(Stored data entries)
---
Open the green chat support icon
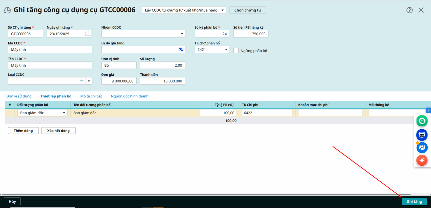tap(422, 121)
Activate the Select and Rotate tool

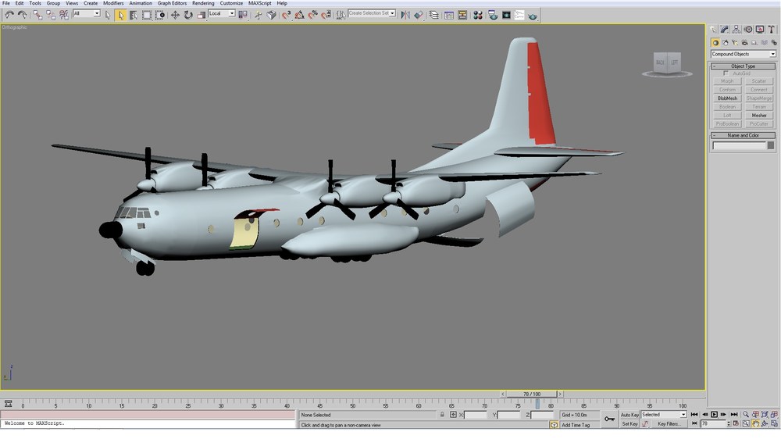(188, 16)
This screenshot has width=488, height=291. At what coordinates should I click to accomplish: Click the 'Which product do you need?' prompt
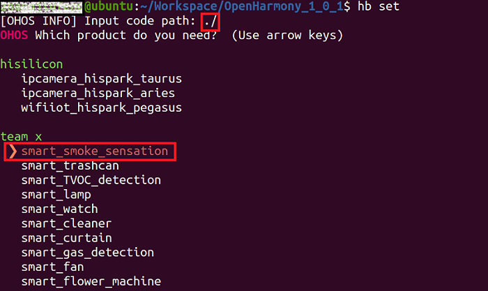click(136, 35)
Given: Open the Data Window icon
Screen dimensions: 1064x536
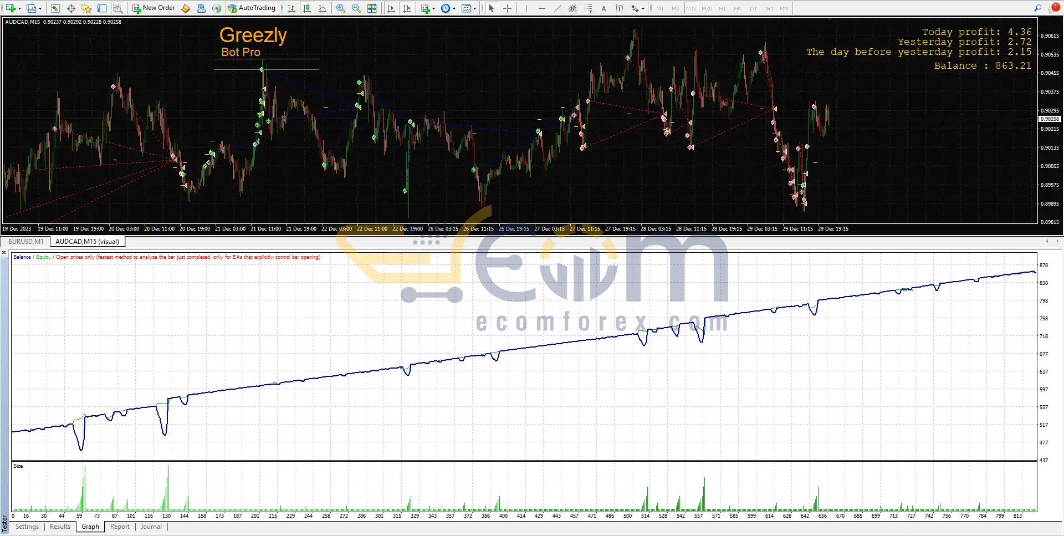Looking at the screenshot, I should (71, 8).
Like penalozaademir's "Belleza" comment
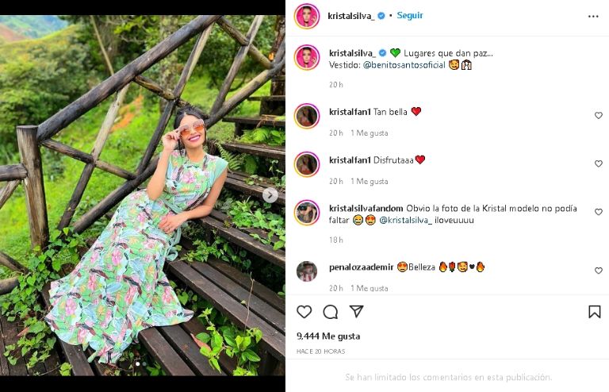Viewport: 609px width, 392px height. pos(599,271)
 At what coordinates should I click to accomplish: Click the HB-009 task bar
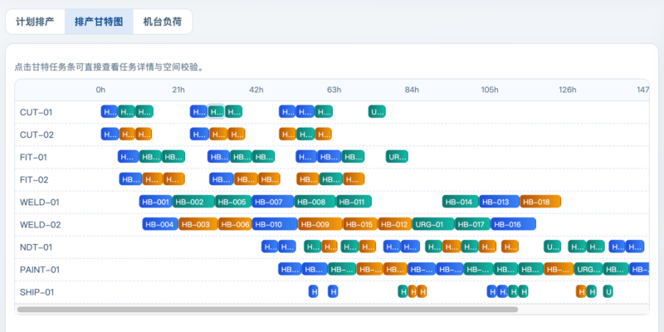point(320,224)
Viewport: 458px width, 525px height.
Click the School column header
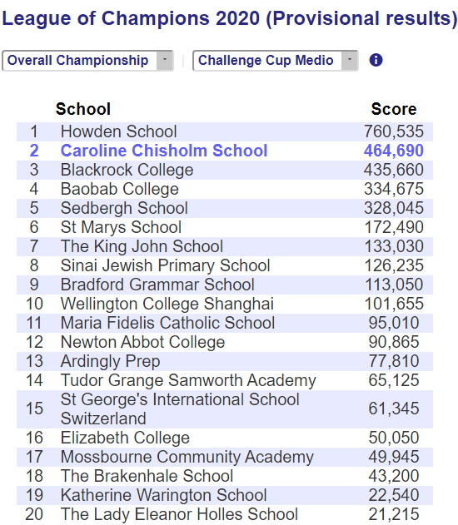pyautogui.click(x=83, y=109)
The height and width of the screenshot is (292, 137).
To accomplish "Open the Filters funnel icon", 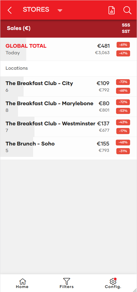I will pyautogui.click(x=67, y=281).
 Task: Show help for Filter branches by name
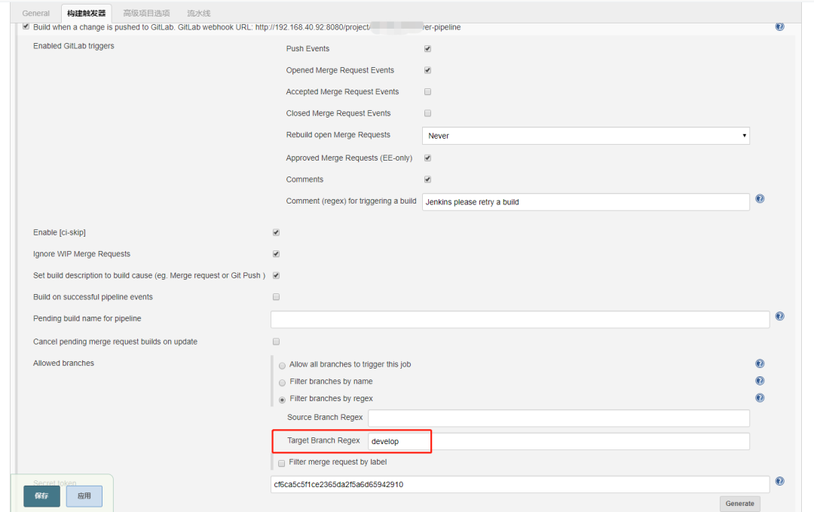pos(760,382)
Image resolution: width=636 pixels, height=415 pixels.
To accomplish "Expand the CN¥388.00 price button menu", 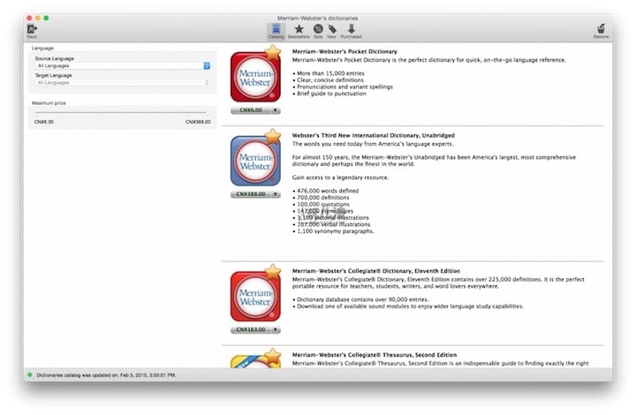I will [x=275, y=193].
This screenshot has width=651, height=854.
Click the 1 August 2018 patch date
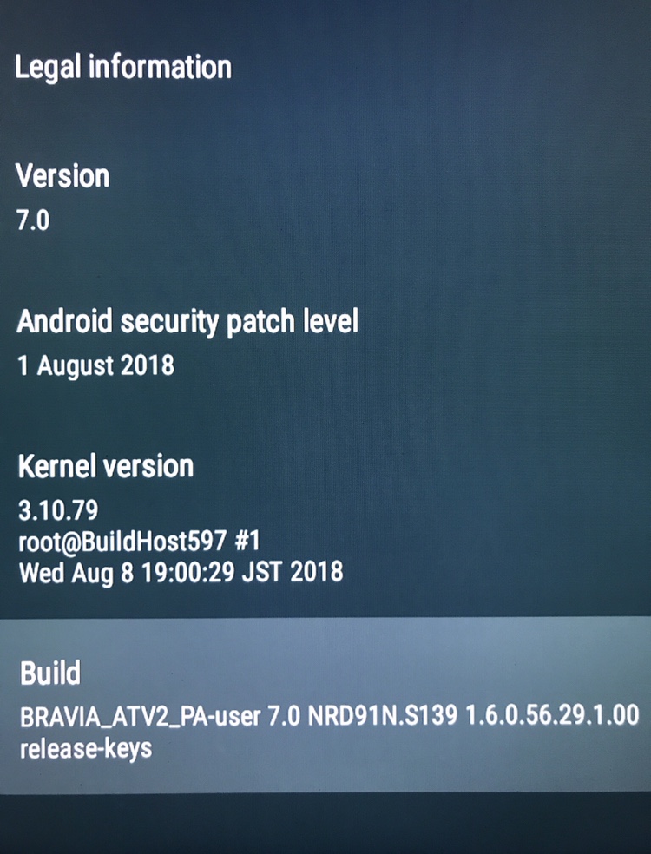95,365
---
Where a picture appears, omit it; otherwise reproduce each line above from the first to the one with "Given: Open the Data Window icon", inclusive.

Open the green chat support icon
tap(422, 121)
Activate the Select and Rotate tool

(188, 16)
This screenshot has width=488, height=291. At what coordinates should I click to accomplish: Click the 'Which product do you need?' prompt
click(136, 35)
Given: Open the Data Window icon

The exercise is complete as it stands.